- _PROBLEM STATEMENT_: Leave out the pictures and copy everything else in the records exactly.
+ + + +
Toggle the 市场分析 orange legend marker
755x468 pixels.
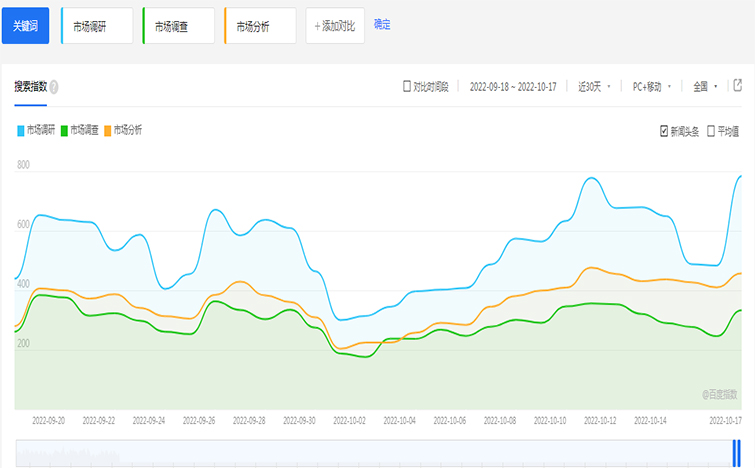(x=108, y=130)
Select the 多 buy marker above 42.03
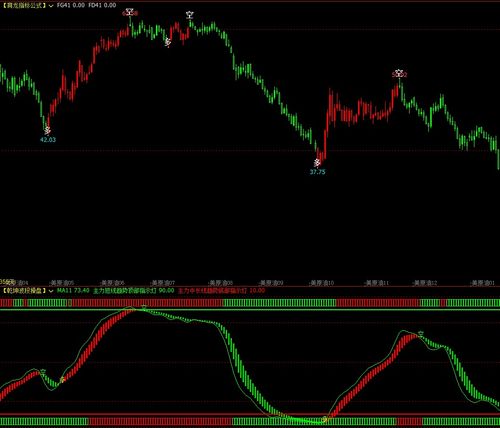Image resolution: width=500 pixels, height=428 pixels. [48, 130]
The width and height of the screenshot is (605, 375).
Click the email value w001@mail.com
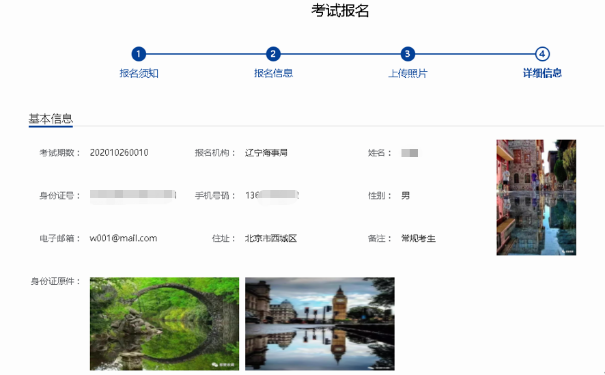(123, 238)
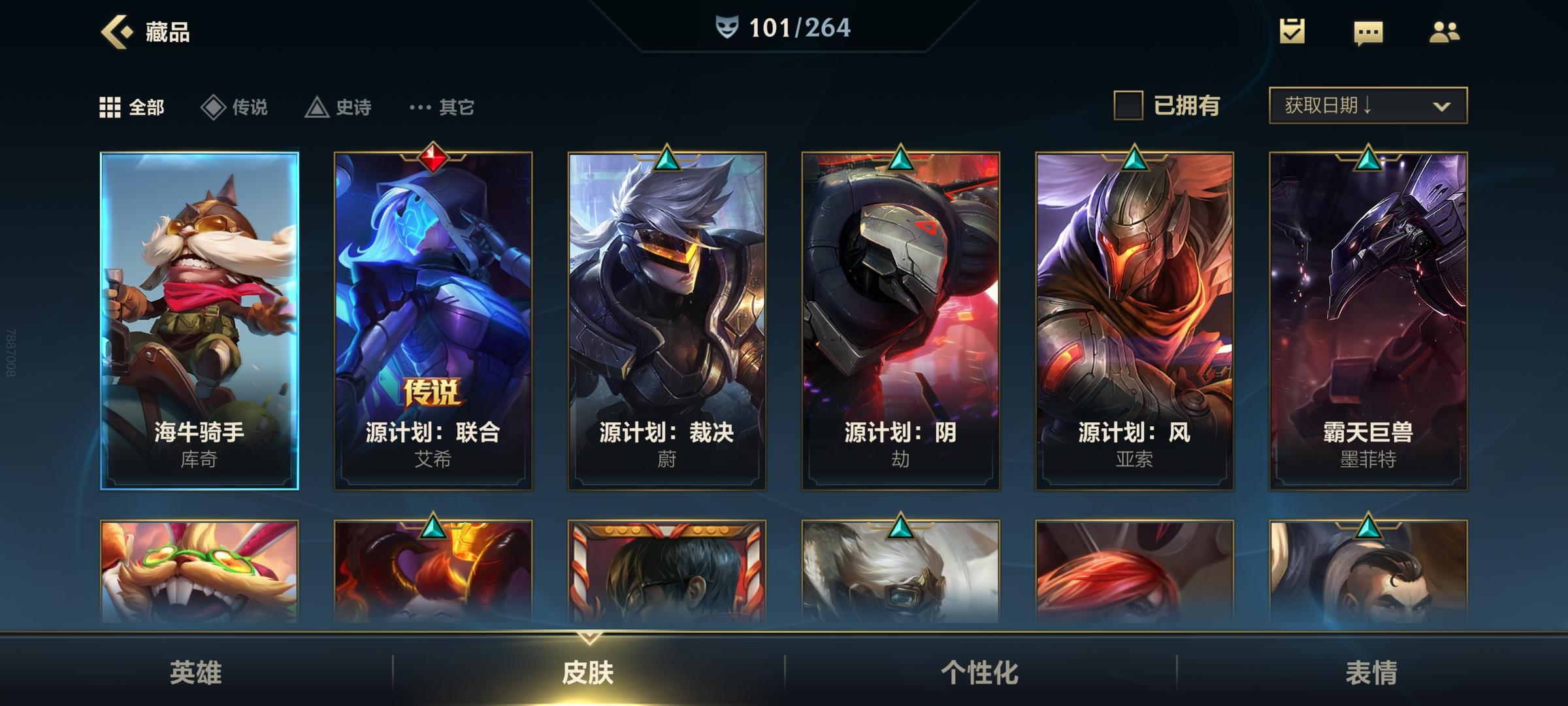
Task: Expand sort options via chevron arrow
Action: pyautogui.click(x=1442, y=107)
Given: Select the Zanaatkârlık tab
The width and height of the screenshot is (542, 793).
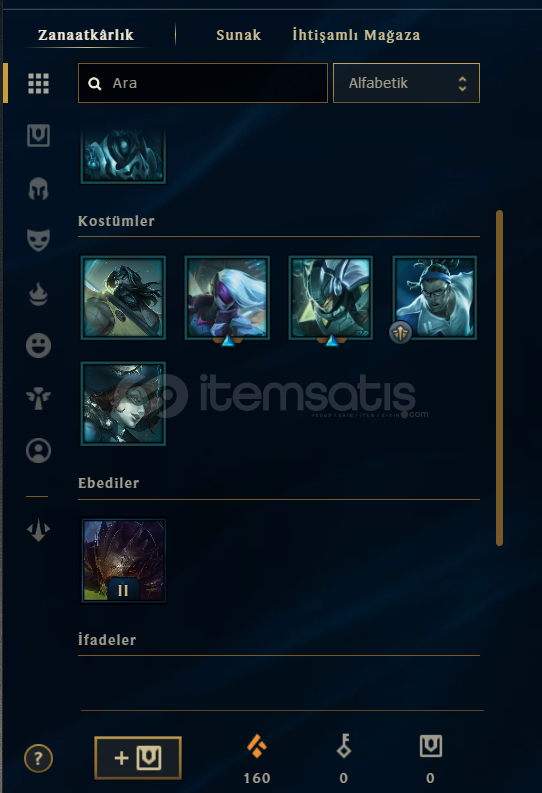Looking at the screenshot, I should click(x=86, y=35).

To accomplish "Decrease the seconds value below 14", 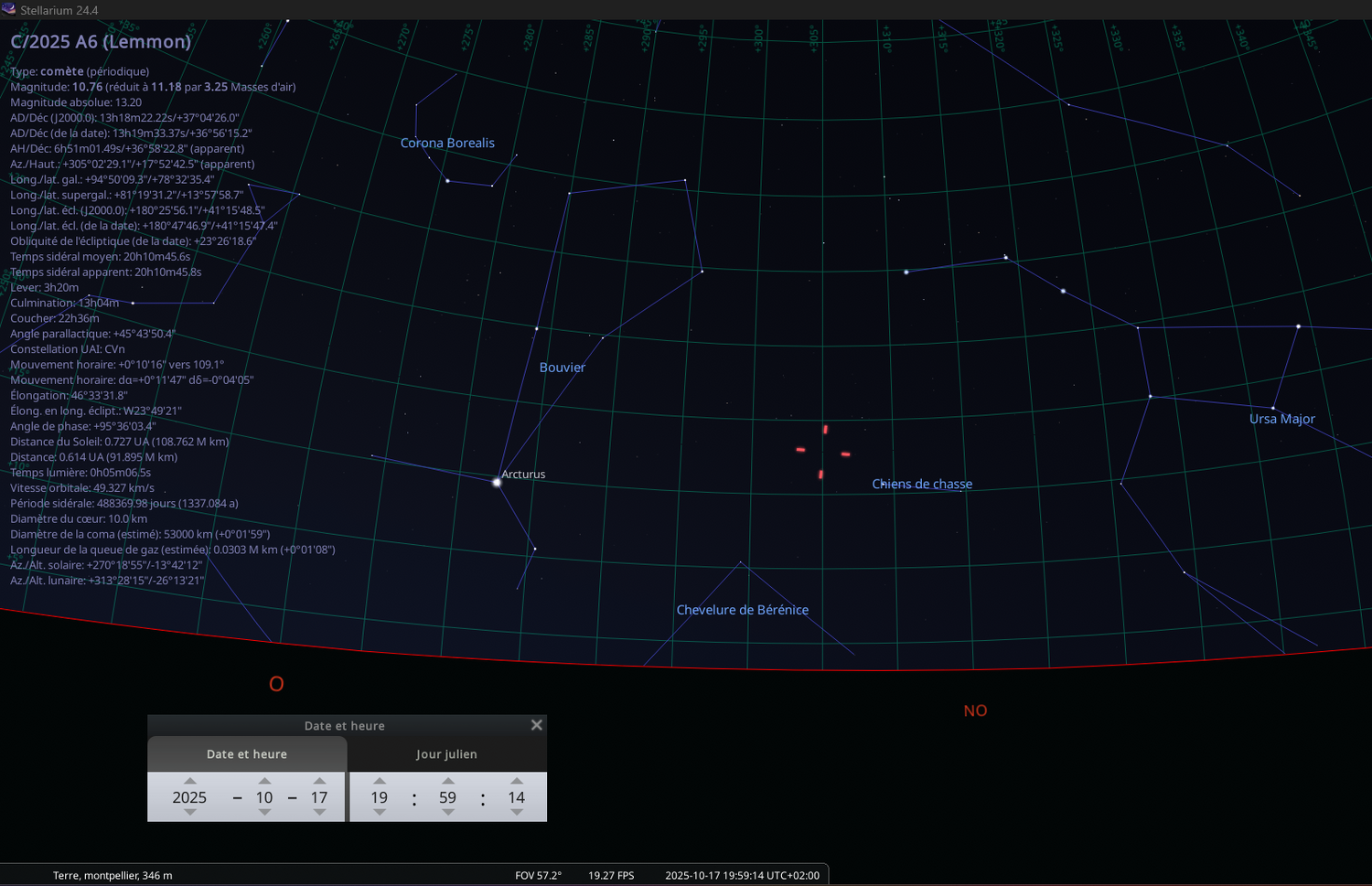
+ + + +
- _ANSWER FOR THIS EXERCISE_:
Toggle the 市场分析 orange legend marker
755x468 pixels.
(x=108, y=130)
Select the 多 buy marker above 42.03
Image resolution: width=500 pixels, height=428 pixels. [48, 130]
The width and height of the screenshot is (605, 375).
Click the email value w001@mail.com
(123, 238)
Task: Expand sort options via chevron arrow
Action: pyautogui.click(x=1442, y=107)
Given: Select the Zanaatkârlık tab
The width and height of the screenshot is (542, 793).
Looking at the screenshot, I should click(x=86, y=35).

To accomplish "Decrease the seconds value below 14", 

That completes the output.